AVE MARÍA
AÑO NUEVO, NUEVO CORAZÓN
Empezando el nuevo año, terminamos el tiempo de Navidad con la fiesta del Bautismo del
Señor en el Jordán por Juan el Bautista. Las tres Epifanías de Jesucristo. En Belén, primero a
los pastores de Israel, el Pueblo de la Promesa, el Pueblo elegido. Luego a Los Tres Reyes
Magos, a todos los gentiles y paganos que le reconocen como autentico Rey del Universo y
Salvador y postrados Le adoran. Y por último en el Jordán cuando la Teofanía es completa.
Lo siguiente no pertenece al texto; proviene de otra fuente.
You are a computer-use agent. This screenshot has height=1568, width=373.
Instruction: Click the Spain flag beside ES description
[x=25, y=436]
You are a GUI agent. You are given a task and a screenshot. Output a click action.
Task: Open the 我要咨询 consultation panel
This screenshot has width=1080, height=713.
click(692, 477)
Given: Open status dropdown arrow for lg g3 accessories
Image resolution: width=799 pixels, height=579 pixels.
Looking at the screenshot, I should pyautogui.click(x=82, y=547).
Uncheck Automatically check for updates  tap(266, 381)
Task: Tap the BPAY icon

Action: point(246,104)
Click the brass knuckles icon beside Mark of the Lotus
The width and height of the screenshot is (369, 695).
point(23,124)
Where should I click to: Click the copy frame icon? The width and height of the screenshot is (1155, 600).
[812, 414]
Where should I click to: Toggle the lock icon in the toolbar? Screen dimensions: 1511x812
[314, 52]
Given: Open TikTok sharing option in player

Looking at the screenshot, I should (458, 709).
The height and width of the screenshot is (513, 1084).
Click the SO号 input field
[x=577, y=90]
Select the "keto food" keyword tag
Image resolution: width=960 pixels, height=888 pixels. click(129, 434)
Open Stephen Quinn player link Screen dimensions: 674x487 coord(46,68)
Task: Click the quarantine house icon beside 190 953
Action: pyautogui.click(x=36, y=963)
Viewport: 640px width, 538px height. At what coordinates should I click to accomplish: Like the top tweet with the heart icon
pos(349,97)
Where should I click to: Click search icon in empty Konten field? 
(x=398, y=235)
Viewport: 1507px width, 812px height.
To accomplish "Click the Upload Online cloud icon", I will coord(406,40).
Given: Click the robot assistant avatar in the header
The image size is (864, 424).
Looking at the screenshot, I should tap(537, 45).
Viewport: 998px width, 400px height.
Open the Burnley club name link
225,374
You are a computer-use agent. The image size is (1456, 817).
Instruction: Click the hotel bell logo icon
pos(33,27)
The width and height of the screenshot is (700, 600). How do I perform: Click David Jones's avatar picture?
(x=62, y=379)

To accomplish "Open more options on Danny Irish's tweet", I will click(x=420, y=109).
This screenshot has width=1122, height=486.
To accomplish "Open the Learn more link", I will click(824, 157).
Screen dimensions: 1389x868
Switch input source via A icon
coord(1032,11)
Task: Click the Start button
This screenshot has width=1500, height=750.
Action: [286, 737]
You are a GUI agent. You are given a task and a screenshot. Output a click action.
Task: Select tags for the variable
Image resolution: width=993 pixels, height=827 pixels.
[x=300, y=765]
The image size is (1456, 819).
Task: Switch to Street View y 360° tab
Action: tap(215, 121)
Se
ven juntos al Padre, que habla desde la nube, el Hijo que está cumpliendo con la ley antigua y
el Espíritu Santo que desciende en forma de paloma. Cada una de estas tiene un valor
teológico y práctico infinito. Meditemos la visita de Los Reyes Magos. Son 3 extranjeros cuya
sabiduría terrena les hace en lo humano algo extraordinario que supera su entendimiento. Ese
acontecimiento les hace de guía hacia una esperanza que supera su propia comprensión. Y se
encuentran, efectivamente, con ese Alguien extraordinario al que llegan a descubrir por la
fuerza de la fe y el desprendimiento de todas sus riquezas, oro, incienso y mirra. Nuestra
Señora guardaba todas esas cosas en Su Inmaculado Corazón. Y los Magos, al recibir un aviso
en sueños, que en nuestros caso puede ser nuestra propia conciencia tras descubrir a Cristo,
se vuelven a sus labores habituales por otro camino. El nuevo camino con el que nosotros
debemos emprender cada año, cada día nuevo, las mismas cosas que hacíamos ayer, pero
teniendo a Jesús como verdadera Estrella que desde ahora guie nuestros pensamientos y
acciones. Y pidiendo a Nuestra Señora que guardemos en el corazón esas cosas para irlas
purificando en el crisol de los sacramentos. Feliz Nuevo Corazón.